Paints a rather rosey situation in Iraq doesn't it? Heads need to start rolling in the pentagon and whitehouse for causing this debacle.
Refereeing in Hell
"If the Americans leave, there will definitely be a civil war," says Sheik Nadhim Khalil, 25, who has no great love for U.S. troops.
Khalil, who made a quick trip from Dholoiya to Baghdad a few days after the raid, says he has joined the shura. If his attitude is any sign of what the group's members think, the cause of national unity is in deep trouble. Khalil makes no secret of his contempt for Iraq's Shiite majority. In his Friday sermons he has called for the creation of Sunni militias to challenge the Shiites' 10,000 or so Iranian-trained paramilitary fighters and the Kurds' roughly 70,000 battle-hardened peshmerga fighters. "We are willing to sacrifice our sons and fathers to stop the rule of black turbans," he says, using a Sunni term of disparagement for Shiites. "Being ruled by Shiites would be the same as being ruled by Iran. This is unacceptable." Attendance at his mosque has doubled in recent months.

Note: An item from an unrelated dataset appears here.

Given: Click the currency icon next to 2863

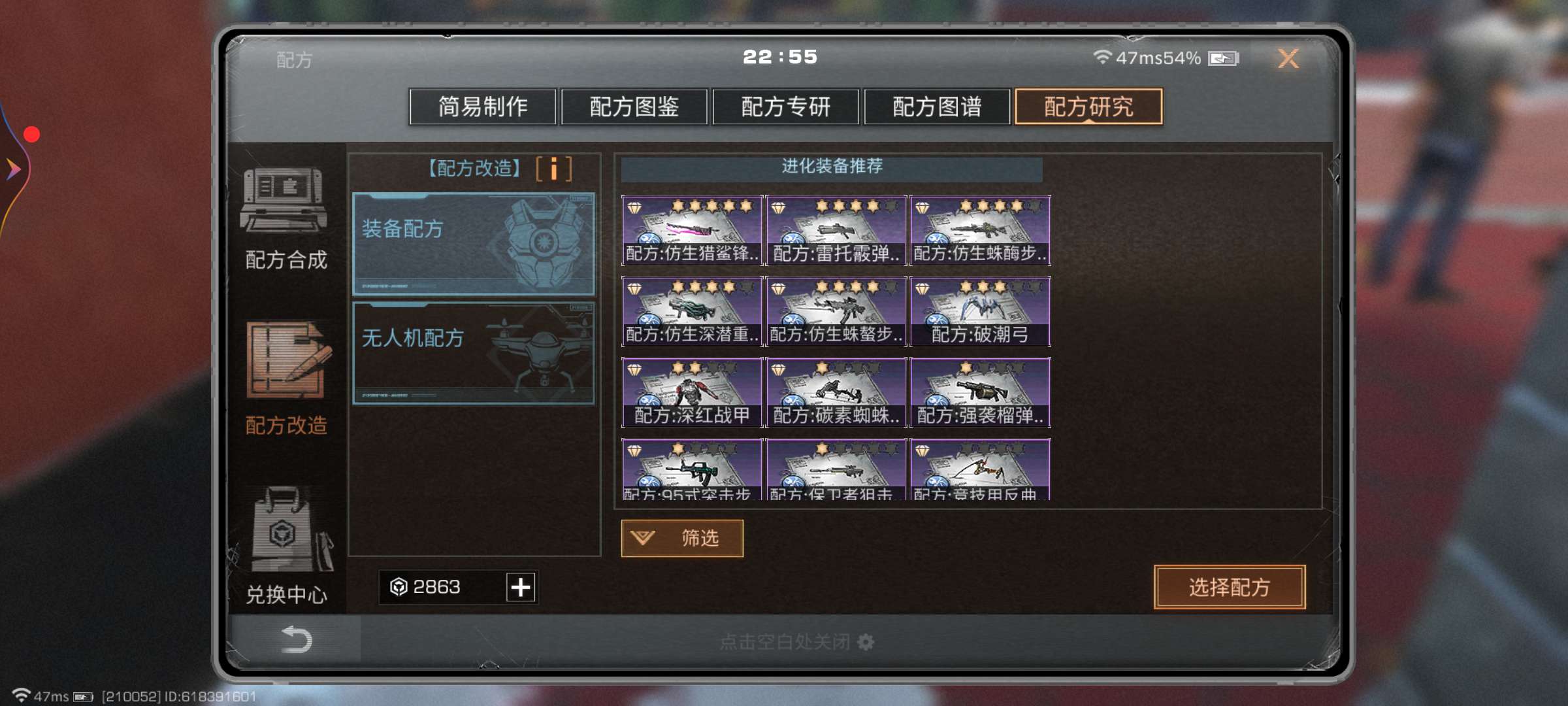Looking at the screenshot, I should 398,587.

Iraq's neighbors are saying prayers of their own as they watch what's happening next door. They have all had their share of ethnic problems with Kurds and other minorities, but their concern goes deeper than that. When the WMD searches came up empty, Bush aides began claiming that the invasion was actually a way of planting the seeds of democracy in Arab lands. Now the fear is that Iraq's collapse could destabilize the entire region.
Paints a rather rosey situation in Iraq doesn't it? Heads need to start rolling in the pentagon and whitehouse for causing this debacle.